The PM can use an annual public grant of up to £30,000 to decorate his Downing Street home, but it has been reported that the renovations at No 11, where Mr Johnson lives with his fiancee Carrie Symonds, reached up to £200,000.
There had been discussions about a Downing Street Trust being set up to pay for the work, before legal advice received in June 2020 “raised doubts” about whether such a body “would be capable of dealing with costs associated with the private residences”, said the adviser.
But Lord Geidt found Mr Johnson had not been aware that in lieu of any such trust to fund the refurbishment being set up, Tory donor Lord Brownlow had settled the bill.
In her letter to Lord Geidt, Ms Rayner said it appears the details have not been published because they are “no longer current”, but the only explanations for that are because the Prime Minister did not declare it and the lengthy delay in publishing the list of ministers’ interests.

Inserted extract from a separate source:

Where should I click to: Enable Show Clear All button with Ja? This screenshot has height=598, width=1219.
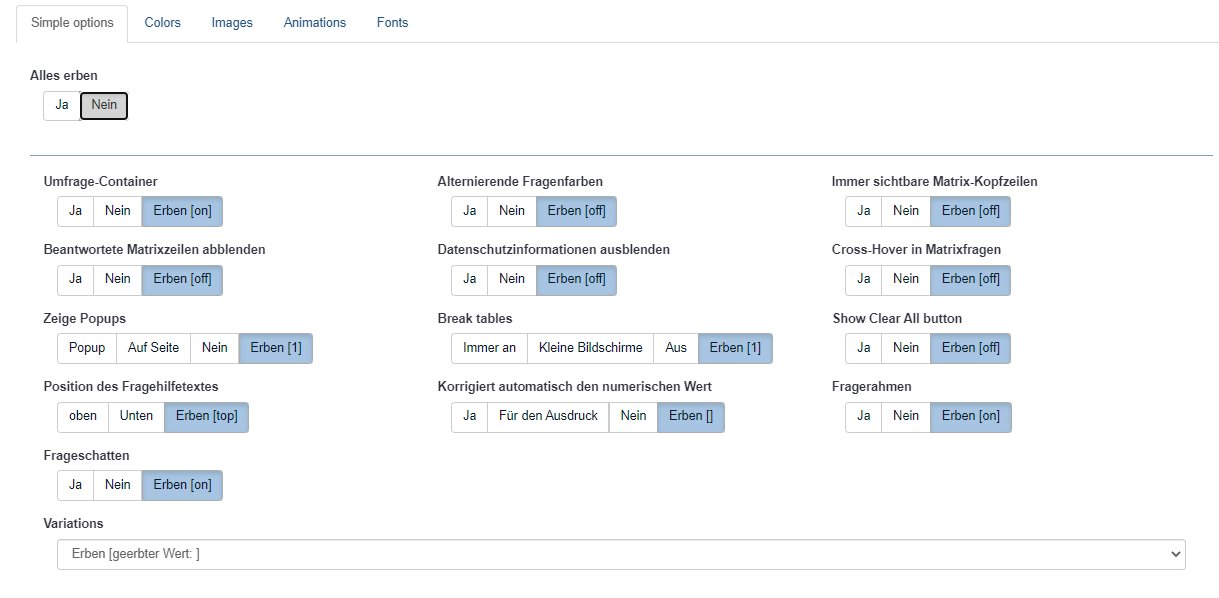863,348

She told Lord Geidt: “This cannot therefore be used as a justification to not publish this interest.
“Will you now publish this interest, all the details relating to this interest and these payments, and any correspondence related to this interest and these payments immediately?
I am certain that there will be nobody else in the country who will have had building work carried out in their residence and not know, or even seek to find out, who was paying for it
“The public cannot have faith in the system of registering and declaring ministerial interests when these interests, debts and payments have still not been declared.”

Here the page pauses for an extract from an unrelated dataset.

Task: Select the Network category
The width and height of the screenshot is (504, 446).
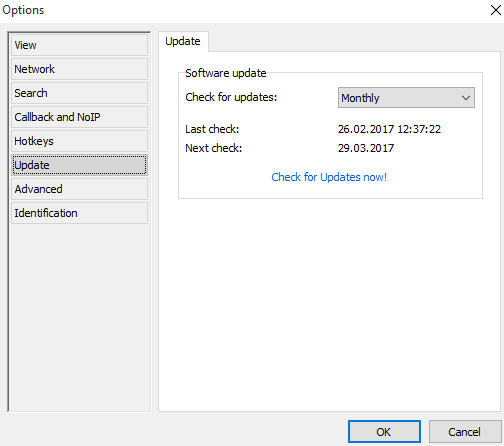Action: click(79, 69)
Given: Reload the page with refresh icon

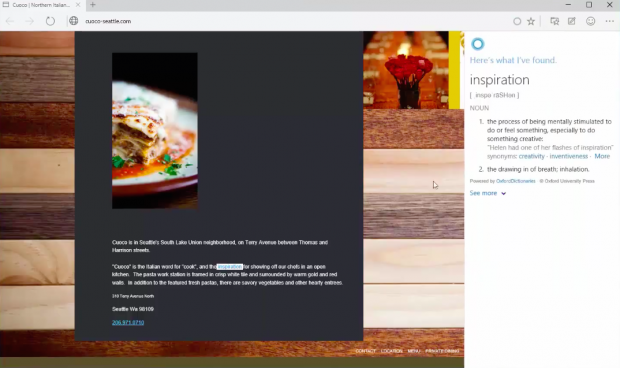Looking at the screenshot, I should pyautogui.click(x=50, y=21).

Questioning how no potential conflict of interest had been found, she said the public would “legitimately and reasonably assume that the Prime Minister – or indeed anybody – becoming indebted by a sum of tens or even hundreds of thousands of pounds would, or could at least be perceived, to have an obligation to the individual or institution doing them a financial favour”.
She added that it is “staggering” and “frankly scarcely believable that the Prime Minister apparently had no idea about who was funding work that cost tens or even thousands of pounds”.
Ms Rayner said: “I am certain that there will be nobody else in the country who will have had building work carried out in their residence and not know, or even seek to find out, who was paying for it.”
Lord Geidt’s report said that by the late autumn of 2020, it was apparent establishing a new trust was still likely to be many months off and in October Lord Brownlow told Cabinet Office officials he had settled an invoice for the works on the flat directly with the supplier.
Lord Geidt said “the Prime Minister, unwisely, in my view, allowed the refurbishment of the apartment at No 11 Downing Street to proceed without more rigorous regard for how this would be funded”.
But he said the PM knew “nothing about” payments for the refurbishment work, which started while he was in hospital with coronavirus, until reports in the media surfaced in February 2021.
“At that point, the Prime Minister immediately sought the necessary advice about his interests and, as a consequence, settled the full amount himself on March 8 2021.”